Reflecting the potential to combine and integrate disparate data sets, DNV’s Veracity cloud platform has become an important aspect of Ocean Farm 1’s structural monitoring in recent months. SENSFIB data are sent to Veracity once per day, where they are stored safely and can easily be shared with DNV, SalMar engineers or third-party consultants, including Light Structures’ experts. Veracity also provides a platform for improving insight based on data trends, and it is possible to add new data streams from other sensors or communications channels (weather, motion, currents, etc.) should they be required going forward.
To deliver added value, there must be complete trust in all data coming through the system; for instance, the data must not be tampered with, and the quality should be according to expectations. These concerns are an issue for all sensor-based systems and also apply to structural load monitoring. The system itself and the data from each sensor network need to be verified against requirements addressing quality and security for class systematics and important decisions; cyber secure is a class notation for this, and D-INF is a class notation for the data collection infrastructure. SENSFIB may then be a part of a larger system, with sensor data coming from many systems
Increasing Production Capacity
Ocean Farm 1 is just the start of a new era of exposed aquaculture: Its inception, development and operation will provide a knowledge platform that will have an impact far and wide. The United Nations predicts that the world will need 70 percent more food by 2030, at the same time as tackling lowering global emissions and aiming to achieve the UN’s Sustainable Development Goals.

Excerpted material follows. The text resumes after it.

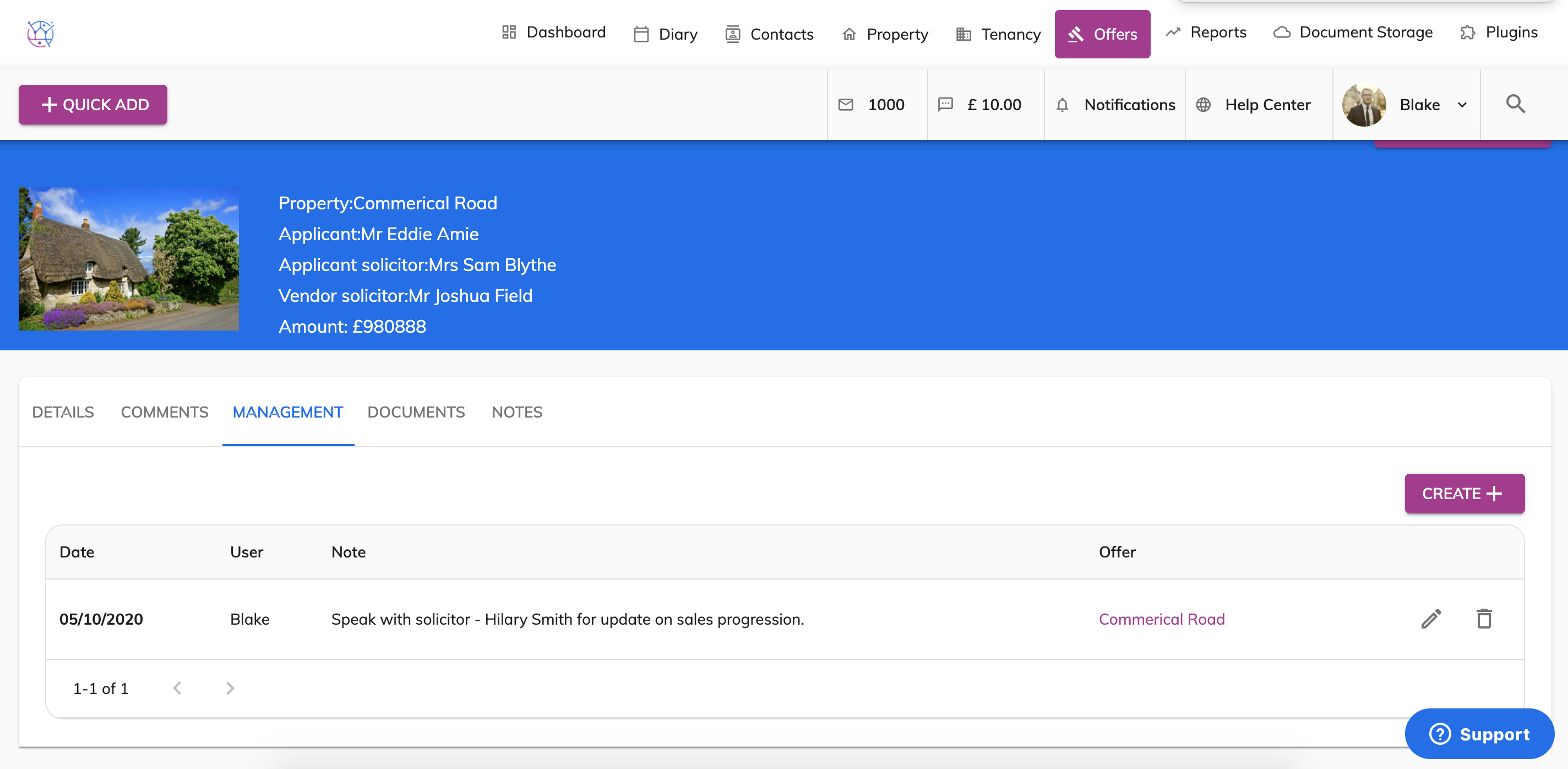The width and height of the screenshot is (1568, 769).
Task: Switch to the Documents tab
Action: [x=416, y=412]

SalMar Aker Ocean, the new company formed by SalMar AS and offshore engineering and operations specialist Aker for the operation of Ocean Farm 1 and subsequent new offshore aquaculture concepts, aims to establish sustainable production of approximately 150,000 tonnes of salmon in offshore and semioffshore sites by the end of 2030, securing Norway’s position as a key fish and seafood producer.
SalMar is confident that precise structural stress and fatigue measurement by Light Structures will provide a significant contribution to the development of structural modifications and alternative offshore fish farm designs, as well as new processes and workflows that will strengthen the case for taking aquaculture further from shore.

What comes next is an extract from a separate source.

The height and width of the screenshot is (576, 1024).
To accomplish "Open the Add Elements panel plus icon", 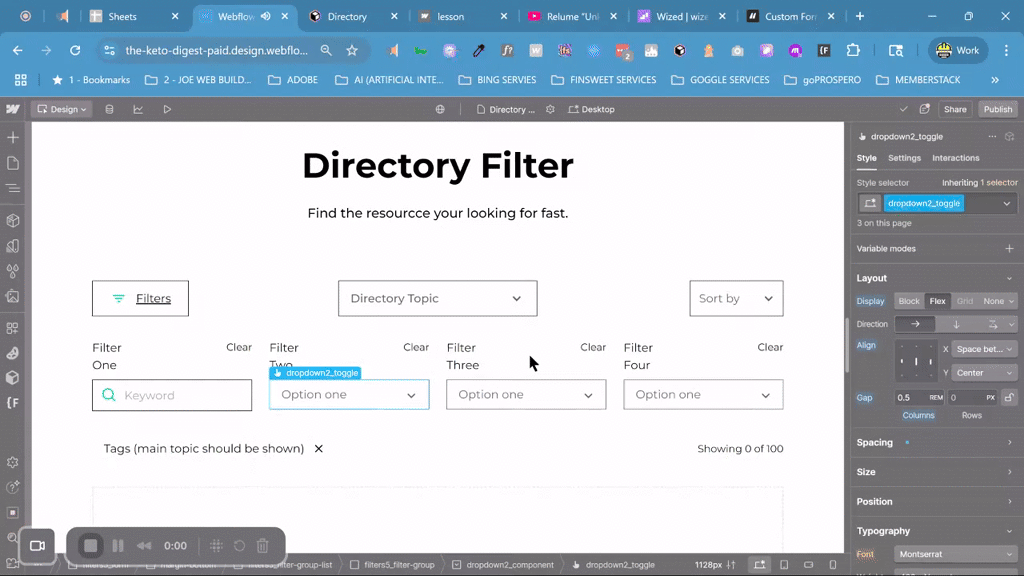I will 13,137.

DNV will ensure that SalMar Aker Ocean can leverage the SENSFIB data into actionable insight and decision support through ongoing development of structural monitoring with SENSFIB technology. And the in-depth experience of Light Structures’ technology on Ocean Farm 1 is helping to prepare SENSFIB for safety and risk reduction in the day-to-day operations of advanced new fish farms that we are yet to imagine. ST
Ernad Sehic is senior international sales manager at Light Structures AS. He is based at the maritime structural stress monitoring company’s Oslo headquarters. Sehic joined in 2017 as a project manager after spending 10 years in various hands-on project management and engineering roles at National Oilwell Varco.